Deshalb gibt es in der Kommunistischen Partei keinen Pluralismus. Es gibt den Streit zwischen wissenschaftlichen Positionen, der auch sachlich hart geführt werden muss. Es kann aber keine unterschiedlichen Strömungen geben.

Entwicklung der DKP

In der Praxis sind wir von diesem Anspruch noch sehr weit entfernt, auch wenn wir seit dem 20. Parteitag schon sehr wichtige Schritte gegangen sind – etwa hinsichtlich der Anwendung des Marxismus-Leninismus und der Bildungsarbeit der Partei.

Viele unserer Probleme haben ihren Ursprung in objektiven Bedingungen, sind Auswirkungen der allgemeinen Krise des Kapitalismus. Die Angriffe auf die Lebensbedingungen führen bei immer mehr Menschen dazu, dass sie sich mit mehreren prekären Jobs über Wasser halten müssen. In anderen Bereichen ist es keine Seltenheit, dass neben dem normalen Job noch zusätzlich gearbeitet werden muss, um den eigenen Lebensstandard irgendwie halten zu können. Hinzu kommt, dass mit der Digitalisierung die Verfügbarkeit der Arbeitskräfte entgrenzt wurde. Die Armut auf der einen Seite führt zum verschärften Verschleiß der Arbeitskraft in anderen Bereichen. Infolge der ideologischen Vorbereitung der Hartz-Gesetze ist Armut zu einem Problem persönlichen Versagens gemacht worden – arme Menschen würden dem Staat beziehungsweise der Allgemeinheit auf der Tasche liegen. Deshalb wurden das persönliche Einkommen und insbesondere die individuelle Geldnot zu Tabuthemen gemacht.

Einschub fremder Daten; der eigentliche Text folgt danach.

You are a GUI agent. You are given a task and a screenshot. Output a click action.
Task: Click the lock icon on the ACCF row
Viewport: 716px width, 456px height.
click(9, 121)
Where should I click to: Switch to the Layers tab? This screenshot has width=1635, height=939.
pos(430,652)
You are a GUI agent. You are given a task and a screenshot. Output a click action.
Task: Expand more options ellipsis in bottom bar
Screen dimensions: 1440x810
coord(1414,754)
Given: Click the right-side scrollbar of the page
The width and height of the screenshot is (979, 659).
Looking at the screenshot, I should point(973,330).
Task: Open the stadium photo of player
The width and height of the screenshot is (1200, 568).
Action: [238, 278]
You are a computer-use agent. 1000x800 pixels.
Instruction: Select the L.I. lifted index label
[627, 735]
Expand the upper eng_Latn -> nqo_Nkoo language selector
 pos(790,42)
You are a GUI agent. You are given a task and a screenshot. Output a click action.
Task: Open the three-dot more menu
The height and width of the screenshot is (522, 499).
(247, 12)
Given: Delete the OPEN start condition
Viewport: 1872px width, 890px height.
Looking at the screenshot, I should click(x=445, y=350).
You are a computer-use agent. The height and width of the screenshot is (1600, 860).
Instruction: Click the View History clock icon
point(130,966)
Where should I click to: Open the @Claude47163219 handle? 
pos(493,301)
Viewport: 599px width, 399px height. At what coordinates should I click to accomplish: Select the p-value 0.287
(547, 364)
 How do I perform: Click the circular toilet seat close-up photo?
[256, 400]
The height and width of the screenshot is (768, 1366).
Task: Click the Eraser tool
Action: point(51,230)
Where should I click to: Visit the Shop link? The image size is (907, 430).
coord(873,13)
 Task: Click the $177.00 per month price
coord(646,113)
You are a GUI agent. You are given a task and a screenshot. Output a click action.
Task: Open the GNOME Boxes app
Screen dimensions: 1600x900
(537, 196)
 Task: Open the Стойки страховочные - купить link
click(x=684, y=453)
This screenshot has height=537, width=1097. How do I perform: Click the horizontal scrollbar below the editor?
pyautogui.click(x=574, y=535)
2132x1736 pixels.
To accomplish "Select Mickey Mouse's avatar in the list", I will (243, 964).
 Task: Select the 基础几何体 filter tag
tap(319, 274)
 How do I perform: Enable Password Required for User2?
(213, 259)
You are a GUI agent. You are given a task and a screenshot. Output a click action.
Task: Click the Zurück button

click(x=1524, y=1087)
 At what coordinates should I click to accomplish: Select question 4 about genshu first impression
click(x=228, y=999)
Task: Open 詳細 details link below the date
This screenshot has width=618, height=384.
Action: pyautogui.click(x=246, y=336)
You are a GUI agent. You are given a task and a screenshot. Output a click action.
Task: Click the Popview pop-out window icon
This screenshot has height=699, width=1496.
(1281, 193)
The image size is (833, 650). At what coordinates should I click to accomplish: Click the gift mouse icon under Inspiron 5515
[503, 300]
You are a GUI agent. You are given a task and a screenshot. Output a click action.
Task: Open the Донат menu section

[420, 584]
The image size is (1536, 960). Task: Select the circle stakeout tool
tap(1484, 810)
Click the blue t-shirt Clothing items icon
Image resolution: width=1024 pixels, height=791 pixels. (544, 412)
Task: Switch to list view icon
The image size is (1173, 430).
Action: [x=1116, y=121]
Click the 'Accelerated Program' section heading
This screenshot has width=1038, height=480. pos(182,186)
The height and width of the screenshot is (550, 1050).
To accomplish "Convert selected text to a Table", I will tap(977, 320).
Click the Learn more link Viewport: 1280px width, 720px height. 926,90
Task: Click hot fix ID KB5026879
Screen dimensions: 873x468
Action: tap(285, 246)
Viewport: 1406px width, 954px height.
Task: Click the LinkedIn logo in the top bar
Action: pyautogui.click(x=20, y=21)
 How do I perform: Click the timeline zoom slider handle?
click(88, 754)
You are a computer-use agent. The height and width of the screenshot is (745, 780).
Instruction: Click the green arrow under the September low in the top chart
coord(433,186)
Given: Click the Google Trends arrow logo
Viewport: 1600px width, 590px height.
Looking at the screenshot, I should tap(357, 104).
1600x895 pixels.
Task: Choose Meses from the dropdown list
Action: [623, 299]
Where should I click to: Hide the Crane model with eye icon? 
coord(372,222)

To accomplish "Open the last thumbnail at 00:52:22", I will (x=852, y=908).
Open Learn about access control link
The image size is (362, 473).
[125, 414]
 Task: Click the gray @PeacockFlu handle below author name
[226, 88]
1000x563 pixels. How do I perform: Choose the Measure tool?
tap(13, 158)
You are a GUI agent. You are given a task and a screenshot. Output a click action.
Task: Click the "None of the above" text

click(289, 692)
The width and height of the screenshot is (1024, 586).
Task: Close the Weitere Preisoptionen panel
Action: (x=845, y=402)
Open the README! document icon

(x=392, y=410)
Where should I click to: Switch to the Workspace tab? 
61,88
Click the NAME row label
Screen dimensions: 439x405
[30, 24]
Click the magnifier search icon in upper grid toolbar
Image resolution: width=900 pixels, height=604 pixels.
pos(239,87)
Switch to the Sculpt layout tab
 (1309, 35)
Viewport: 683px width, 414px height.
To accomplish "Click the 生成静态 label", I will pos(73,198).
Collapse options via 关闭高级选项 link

Die Entwicklung der Produktivkräfte führt in bestimmten Bereichen immer mehr dazu, dass der gesellschaftliche Charakter der Arbeit und damit kollegiales, vielleicht sogar kollektives Erleben zurückgedrängt wird. Das Home-Office hat genau diese Funktion in den entsprechenden Bereichen. In vielen anderen Bereichen zwingt die Personalnot immer mehr zur Alleinarbeit und selbst die Pausenzeiten sind kurz und dienen nicht mehr dem menschlichen Austausch. Bei so viel Arbeit will man in der Pause über andere Themen sprechen. In dieser Flucht ins oft Triviale entmenschlichen die Arbeitsbedingungen dann selbst während der Pause, da es ein zentrales Bedürfnis ist, sich über die Arbeit auszutauschen.

Hinzu kommt eine Erscheinung, die wir bei der Erhöhung der Energiepreise feststellen konnten. Aufgrund der Liberalisierung der Energiemärkte haben die Menschen diese vereinzelt erlebt. Die Rechnungen flatterten nicht mehr gleichzeitig, stadt- oder zumindest straßenweise ein, sondern vereinzelt. Ein gemeinsames Erleben wird damit verhindert.

Diese Vereinzelung wird ideologisch unterfüttert mit Individualismus. Die Menschen werden auf sich selbst zurückgeworfen, es zählt nur das eigene „Ich“, das Sich-selbst-„Verwirklichen“, das sich im Extremfall für die Verwertung „optimieren“ muss. Die Ichbezogenheit verstärkt die Ellbogenmentalität und zieht sich bis weit hinein in die politischen Auseinandersetzungen: Um etwas zu verändern müssten alle nur ihr Verhalten ändern – anderes Essen, anders sprechen, andere Fortbewegungsmittel nutzen. Wer nicht mitmacht, hat es einfach nicht verstanden, ist dumm oder böswillig.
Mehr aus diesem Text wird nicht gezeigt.